[Task to complete] Filter the material below down to the lines with the word "panel" and give those lines.

[Excerpted records]

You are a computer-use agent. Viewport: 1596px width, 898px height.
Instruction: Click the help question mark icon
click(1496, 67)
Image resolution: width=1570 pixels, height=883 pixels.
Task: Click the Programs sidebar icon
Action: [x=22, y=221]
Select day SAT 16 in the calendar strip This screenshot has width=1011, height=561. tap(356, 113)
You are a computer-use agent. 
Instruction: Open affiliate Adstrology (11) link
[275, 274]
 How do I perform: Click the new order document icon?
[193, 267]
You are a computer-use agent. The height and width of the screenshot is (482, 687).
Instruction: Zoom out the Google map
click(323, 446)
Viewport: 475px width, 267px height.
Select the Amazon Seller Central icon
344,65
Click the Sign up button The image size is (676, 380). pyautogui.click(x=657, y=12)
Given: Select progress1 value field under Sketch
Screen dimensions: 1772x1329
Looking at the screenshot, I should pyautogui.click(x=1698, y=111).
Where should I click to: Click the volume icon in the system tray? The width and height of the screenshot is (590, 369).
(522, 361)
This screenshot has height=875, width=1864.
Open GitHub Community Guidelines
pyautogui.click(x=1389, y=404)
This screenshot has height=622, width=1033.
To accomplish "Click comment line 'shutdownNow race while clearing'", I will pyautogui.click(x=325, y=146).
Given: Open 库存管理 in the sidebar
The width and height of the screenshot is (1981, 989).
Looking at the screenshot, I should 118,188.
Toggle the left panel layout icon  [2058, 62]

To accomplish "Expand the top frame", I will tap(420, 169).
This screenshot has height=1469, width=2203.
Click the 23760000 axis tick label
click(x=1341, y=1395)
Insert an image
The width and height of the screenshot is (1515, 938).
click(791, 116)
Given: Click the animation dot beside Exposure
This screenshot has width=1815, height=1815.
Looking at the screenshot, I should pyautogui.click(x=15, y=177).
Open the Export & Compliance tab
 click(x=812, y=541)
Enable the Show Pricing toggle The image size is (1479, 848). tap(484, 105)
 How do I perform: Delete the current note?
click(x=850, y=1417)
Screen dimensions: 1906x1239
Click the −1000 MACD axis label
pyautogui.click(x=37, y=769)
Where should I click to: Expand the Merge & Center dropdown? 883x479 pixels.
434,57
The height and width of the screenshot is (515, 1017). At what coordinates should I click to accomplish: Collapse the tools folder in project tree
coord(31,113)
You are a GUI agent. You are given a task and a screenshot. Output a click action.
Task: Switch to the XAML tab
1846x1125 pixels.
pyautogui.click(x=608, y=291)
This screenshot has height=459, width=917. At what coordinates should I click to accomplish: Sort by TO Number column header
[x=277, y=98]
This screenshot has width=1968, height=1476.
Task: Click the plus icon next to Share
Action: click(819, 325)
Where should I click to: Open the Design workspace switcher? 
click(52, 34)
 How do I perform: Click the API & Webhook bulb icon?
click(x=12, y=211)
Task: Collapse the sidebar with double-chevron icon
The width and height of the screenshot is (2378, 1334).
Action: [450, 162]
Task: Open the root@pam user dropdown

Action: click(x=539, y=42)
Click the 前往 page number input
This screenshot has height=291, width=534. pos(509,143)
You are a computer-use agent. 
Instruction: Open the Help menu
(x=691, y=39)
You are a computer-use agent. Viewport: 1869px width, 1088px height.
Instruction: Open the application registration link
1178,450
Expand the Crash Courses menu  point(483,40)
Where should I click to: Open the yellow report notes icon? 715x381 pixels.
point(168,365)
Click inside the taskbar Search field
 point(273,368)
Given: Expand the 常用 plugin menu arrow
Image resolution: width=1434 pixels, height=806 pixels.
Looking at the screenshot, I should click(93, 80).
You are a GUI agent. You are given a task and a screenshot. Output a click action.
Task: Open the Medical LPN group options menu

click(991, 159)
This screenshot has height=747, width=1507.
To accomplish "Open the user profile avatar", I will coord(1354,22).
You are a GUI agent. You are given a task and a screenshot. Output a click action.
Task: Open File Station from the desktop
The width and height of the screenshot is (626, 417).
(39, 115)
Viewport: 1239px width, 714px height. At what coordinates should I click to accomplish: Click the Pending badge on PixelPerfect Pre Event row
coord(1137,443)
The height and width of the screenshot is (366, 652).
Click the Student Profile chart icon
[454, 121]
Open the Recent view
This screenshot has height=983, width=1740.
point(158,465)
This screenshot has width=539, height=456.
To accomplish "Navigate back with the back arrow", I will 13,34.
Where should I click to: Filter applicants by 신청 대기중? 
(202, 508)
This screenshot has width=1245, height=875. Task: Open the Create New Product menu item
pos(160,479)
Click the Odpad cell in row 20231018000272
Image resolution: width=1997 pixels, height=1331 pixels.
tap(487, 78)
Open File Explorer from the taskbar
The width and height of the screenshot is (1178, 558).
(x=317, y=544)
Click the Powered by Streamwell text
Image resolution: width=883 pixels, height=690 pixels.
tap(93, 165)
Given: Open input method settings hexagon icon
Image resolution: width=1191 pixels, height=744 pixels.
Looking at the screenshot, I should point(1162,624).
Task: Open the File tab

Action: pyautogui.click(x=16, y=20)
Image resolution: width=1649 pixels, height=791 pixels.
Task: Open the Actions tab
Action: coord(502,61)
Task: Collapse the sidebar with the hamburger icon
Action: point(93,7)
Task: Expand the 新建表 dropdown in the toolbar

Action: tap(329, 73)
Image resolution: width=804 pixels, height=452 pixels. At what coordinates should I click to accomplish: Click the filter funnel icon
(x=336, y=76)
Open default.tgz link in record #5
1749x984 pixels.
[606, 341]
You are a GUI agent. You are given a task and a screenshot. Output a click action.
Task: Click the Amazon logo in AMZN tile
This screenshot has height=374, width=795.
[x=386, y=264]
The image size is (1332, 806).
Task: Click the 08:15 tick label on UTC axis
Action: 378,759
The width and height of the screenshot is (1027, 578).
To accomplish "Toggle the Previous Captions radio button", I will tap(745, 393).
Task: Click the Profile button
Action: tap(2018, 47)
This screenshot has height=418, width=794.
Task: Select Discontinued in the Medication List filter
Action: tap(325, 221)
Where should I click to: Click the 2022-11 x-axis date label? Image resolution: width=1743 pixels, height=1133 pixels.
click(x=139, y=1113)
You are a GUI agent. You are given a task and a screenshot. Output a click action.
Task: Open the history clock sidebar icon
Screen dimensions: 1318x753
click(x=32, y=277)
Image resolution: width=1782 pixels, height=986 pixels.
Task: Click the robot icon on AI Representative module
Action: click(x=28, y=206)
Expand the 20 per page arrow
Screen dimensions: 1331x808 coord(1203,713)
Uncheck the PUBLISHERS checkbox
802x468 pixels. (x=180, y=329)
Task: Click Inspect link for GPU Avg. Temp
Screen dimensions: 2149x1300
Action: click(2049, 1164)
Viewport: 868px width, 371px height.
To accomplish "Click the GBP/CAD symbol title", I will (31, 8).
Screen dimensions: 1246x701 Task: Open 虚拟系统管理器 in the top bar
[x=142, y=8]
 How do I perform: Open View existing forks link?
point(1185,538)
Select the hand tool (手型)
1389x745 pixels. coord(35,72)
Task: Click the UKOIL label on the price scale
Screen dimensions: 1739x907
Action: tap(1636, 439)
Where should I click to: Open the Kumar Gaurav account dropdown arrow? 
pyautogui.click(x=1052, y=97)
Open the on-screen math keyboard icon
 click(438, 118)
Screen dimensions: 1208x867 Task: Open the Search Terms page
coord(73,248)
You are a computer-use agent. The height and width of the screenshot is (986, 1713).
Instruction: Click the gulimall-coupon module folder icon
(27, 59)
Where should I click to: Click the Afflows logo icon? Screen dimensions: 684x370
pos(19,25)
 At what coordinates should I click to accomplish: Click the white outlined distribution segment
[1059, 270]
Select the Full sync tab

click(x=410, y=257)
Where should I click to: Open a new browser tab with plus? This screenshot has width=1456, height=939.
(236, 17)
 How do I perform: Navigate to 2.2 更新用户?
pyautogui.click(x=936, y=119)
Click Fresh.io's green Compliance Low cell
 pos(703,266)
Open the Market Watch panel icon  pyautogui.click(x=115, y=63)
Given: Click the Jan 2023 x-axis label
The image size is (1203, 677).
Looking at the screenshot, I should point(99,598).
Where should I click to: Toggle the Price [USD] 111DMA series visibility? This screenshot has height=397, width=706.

[Response to this task]
Toggle the left panel layout icon  [2058, 62]
Open the Market Watch panel icon  pyautogui.click(x=115, y=63)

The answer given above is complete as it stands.